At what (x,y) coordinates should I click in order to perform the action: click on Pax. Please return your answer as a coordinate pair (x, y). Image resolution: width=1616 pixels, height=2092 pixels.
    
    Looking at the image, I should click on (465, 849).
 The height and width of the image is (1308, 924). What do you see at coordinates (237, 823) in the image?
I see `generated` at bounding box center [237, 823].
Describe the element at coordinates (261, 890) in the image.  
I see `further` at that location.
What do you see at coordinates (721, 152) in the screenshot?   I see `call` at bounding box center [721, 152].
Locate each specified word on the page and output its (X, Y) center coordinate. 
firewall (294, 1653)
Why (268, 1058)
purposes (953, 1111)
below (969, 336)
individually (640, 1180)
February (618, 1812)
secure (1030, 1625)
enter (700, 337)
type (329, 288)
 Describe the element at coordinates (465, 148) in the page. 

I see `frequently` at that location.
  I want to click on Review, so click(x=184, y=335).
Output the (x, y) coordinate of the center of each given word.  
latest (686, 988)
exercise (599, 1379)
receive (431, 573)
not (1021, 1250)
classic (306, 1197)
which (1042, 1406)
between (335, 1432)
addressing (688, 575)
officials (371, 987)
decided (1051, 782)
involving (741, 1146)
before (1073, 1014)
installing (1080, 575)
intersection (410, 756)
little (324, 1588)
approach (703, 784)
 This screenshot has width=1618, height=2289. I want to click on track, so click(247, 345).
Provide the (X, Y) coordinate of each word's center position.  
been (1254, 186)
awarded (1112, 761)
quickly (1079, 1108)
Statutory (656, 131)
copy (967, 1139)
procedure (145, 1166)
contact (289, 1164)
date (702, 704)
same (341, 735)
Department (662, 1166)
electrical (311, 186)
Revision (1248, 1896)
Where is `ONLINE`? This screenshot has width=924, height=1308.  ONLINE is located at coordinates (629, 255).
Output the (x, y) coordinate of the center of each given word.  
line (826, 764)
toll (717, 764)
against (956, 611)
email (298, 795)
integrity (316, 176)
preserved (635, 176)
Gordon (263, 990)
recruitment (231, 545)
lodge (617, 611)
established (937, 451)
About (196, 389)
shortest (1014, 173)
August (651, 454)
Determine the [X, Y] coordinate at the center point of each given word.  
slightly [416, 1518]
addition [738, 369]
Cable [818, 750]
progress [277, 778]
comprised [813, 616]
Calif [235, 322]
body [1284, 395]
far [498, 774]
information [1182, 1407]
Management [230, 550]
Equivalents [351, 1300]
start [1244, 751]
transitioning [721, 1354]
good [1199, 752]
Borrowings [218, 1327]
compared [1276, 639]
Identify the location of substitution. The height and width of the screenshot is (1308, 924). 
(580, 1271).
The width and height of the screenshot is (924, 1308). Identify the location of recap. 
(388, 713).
####
### Problem
Starting at the first line of the rows and stopping after the line that contains "between (335, 1432)", give those lines as a JSON list of strings with one string per line, omitting blank lines.

### Completed exercise
[
  "At what (x,y) coordinates should I click in order to perform the action: click on Pax. Please return your answer as a coordinate pair (x, y). Image resolution: width=1616 pixels, height=2092 pixels.",
  "    Looking at the image, I should click on (465, 849).",
  " The height and width of the image is (1308, 924). What do you see at coordinates (237, 823) in the image?",
  "I see `generated` at bounding box center [237, 823].",
  "Describe the element at coordinates (261, 890) in the image.  ",
  "I see `further` at that location.",
  "What do you see at coordinates (721, 152) in the screenshot?   I see `call` at bounding box center [721, 152].",
  "Locate each specified word on the page and output its (X, Y) center coordinate. ",
  "firewall (294, 1653)",
  "Why (268, 1058)",
  "purposes (953, 1111)",
  "below (969, 336)",
  "individually (640, 1180)",
  "February (618, 1812)",
  "secure (1030, 1625)",
  "enter (700, 337)",
  "type (329, 288)",
  " Describe the element at coordinates (465, 148) in the page. ",
  "I see `frequently` at that location.",
  "  I want to click on Review, so click(x=184, y=335).",
  "Output the (x, y) coordinate of the center of each given word.  ",
  "latest (686, 988)",
  "exercise (599, 1379)",
  "receive (431, 573)",
  "not (1021, 1250)",
  "classic (306, 1197)",
  "which (1042, 1406)",
  "between (335, 1432)"
]